Skip to content

Corruptors API Reference

Bases: ABC

Abstract base class for all corruptors.

Concrete subclasses must: - Declare key="some_key" in their class signature to be auto-registered. - Implement corrupt.

Corruptors transform X only; y is never passed in or mutated.

Example::

class CollinearityCorruptor(BaseCorruptor, key="collinearity"):
    def corrupt(self, X, metadata, random_state):
        ...

corrupt(X, metadata, random_state) abstractmethod

Apply a structural transformation to X.

Parameters:

Name Type Description Default
X ndarray

Feature matrix of shape (n_samples, n_features). Must not be modified in-place; return a new array.

required
metadata dict

The BenchResult metadata dict produced by the DGP. Corruptors may add keys (e.g. effective_feature_importances) but must not remove or overwrite existing keys set by the DGP.

required
random_state int

Integer seed. Each corruptor derives its own RNG from this value so that results are fully reproducible.

required

Returns:

Name Type Description
X_corrupted ndarray

Transformed feature matrix, same shape as X.

updated_metadata dict

Metadata dict with any corruptor-specific fields added.

get_params()

Return the corruptor's current configuration as a plain dict.

Concrete corruptors should override this to return their init parameters. Used by BenchPipeline to record component provenance.

Bases: ABC

Abstract base class for all label-space corruptors.

Concrete subclasses must: - Declare key="some_key" in their class signature to be auto-registered. - Implement corrupt_labels.

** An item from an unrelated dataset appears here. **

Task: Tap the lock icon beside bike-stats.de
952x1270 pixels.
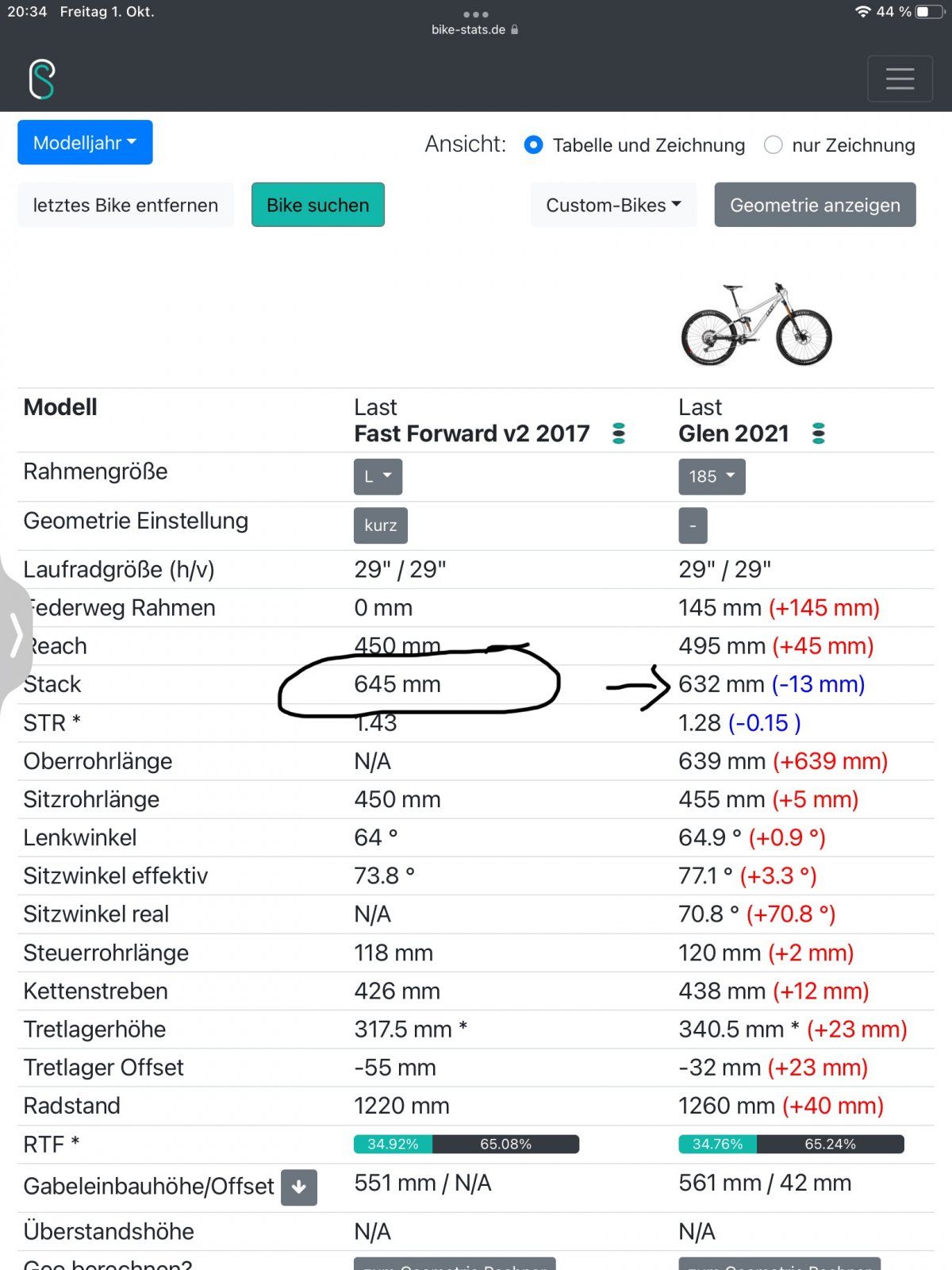Action: coord(515,29)
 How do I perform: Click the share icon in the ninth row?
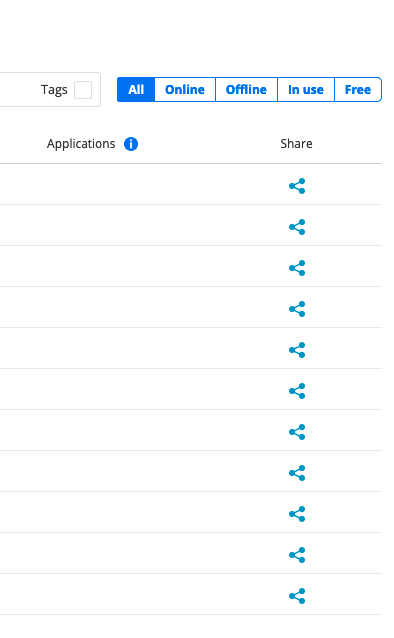pyautogui.click(x=297, y=514)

Label corruptors transform y only; X is passed as a read-only reference and must never be mutated.

Example::

class LabelNoiseCorruptor(BaseLabelCorruptor, key="label_noise"):
    def corrupt_labels(self, X, y, metadata, random_state):
        ...

corrupt_labels(X, y, metadata, random_state) abstractmethod

Apply a label-space transformation to y.

Parameters:

Name Type Description Default
X ndarray

Feature matrix of shape (n_samples, n_features). Read-only reference; must not be modified in-place.

required
y ndarray

Target array of shape (n_samples,). Must not be modified in-place; return a new array.

required
metadata dict

The BenchResult metadata dict. Label corruptors may add keys but must not remove or overwrite existing keys.

required
random_state int

Integer seed. Each corruptor derives its own RNG from this value so that results are fully reproducible.

required

Returns:

Name Type Description
y_corrupted ndarray

Transformed target array, same shape as y.

updated_metadata dict

Metadata dict with any label-corruptor-specific fields added.

get_params()

Return the corruptor's current configuration as a plain dict.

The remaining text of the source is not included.